__Work to complete__:
Copy the lines of the data entries below word for word, from the line with "Image resolution: width=1020" to the line with "click(1121, 19)".

Data entries:
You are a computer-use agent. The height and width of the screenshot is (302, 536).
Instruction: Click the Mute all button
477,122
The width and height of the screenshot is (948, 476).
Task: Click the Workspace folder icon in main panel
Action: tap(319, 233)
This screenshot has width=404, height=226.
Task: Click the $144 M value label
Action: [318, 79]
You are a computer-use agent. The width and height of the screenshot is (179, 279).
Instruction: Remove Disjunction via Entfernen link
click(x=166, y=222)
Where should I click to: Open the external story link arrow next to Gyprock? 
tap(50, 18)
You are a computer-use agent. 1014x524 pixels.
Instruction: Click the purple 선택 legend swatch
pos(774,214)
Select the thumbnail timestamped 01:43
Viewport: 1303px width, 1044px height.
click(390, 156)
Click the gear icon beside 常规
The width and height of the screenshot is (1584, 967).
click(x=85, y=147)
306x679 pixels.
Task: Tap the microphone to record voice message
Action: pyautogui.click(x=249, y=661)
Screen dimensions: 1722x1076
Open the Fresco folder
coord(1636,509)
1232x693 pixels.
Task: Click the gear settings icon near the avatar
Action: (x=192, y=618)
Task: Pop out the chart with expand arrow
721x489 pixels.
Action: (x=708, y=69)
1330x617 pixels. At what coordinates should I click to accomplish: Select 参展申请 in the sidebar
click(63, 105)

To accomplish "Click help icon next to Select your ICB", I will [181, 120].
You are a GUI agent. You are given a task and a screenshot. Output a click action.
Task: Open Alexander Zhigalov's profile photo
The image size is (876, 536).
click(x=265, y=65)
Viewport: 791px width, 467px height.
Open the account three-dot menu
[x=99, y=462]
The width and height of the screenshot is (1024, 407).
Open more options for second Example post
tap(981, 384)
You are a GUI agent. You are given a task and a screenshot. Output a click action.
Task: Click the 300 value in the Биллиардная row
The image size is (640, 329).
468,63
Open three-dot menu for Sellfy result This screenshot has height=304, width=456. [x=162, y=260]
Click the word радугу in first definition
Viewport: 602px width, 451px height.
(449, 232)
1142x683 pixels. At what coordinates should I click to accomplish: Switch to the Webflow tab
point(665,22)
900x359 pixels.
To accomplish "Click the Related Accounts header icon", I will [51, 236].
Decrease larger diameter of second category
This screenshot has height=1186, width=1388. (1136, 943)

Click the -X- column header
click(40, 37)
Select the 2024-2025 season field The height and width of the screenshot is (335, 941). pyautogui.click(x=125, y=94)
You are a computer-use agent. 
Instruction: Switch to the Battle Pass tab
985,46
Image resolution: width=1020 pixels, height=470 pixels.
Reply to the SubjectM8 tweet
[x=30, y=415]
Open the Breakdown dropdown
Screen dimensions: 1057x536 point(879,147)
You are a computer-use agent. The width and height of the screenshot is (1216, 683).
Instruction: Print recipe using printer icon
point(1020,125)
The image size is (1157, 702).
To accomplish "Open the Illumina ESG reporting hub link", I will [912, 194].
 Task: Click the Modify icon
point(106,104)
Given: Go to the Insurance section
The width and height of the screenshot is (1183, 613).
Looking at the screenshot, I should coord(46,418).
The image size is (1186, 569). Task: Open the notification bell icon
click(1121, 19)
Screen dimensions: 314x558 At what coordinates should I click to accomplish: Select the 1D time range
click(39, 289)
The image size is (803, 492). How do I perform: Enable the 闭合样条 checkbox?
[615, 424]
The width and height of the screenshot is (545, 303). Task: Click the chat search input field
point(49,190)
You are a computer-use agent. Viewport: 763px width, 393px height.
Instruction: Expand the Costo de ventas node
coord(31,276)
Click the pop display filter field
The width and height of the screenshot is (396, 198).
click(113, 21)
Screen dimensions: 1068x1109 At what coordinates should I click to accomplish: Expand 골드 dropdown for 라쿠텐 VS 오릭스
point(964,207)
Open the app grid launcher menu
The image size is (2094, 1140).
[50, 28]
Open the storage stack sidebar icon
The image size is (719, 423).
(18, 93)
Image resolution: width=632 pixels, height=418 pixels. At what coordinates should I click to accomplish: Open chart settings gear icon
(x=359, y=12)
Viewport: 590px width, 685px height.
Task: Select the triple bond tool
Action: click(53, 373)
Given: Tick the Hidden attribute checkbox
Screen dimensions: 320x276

__Answer to the exercise__:
Image resolution: width=1020 pixels, height=470 pixels.
Reply to the SubjectM8 tweet
[x=30, y=415]
Open the Breakdown dropdown
Screen dimensions: 1057x536 point(879,147)
You are a computer-use agent. The width and height of the screenshot is (1216, 683).
Instruction: Print recipe using printer icon
point(1020,125)
The image size is (1157, 702).
To accomplish "Open the Illumina ESG reporting hub link", I will [912, 194].
 Task: Click the Modify icon
point(106,104)
Given: Go to the Insurance section
The width and height of the screenshot is (1183, 613).
Looking at the screenshot, I should coord(46,418).
The image size is (1186, 569). Task: Open the notification bell icon
click(1121, 19)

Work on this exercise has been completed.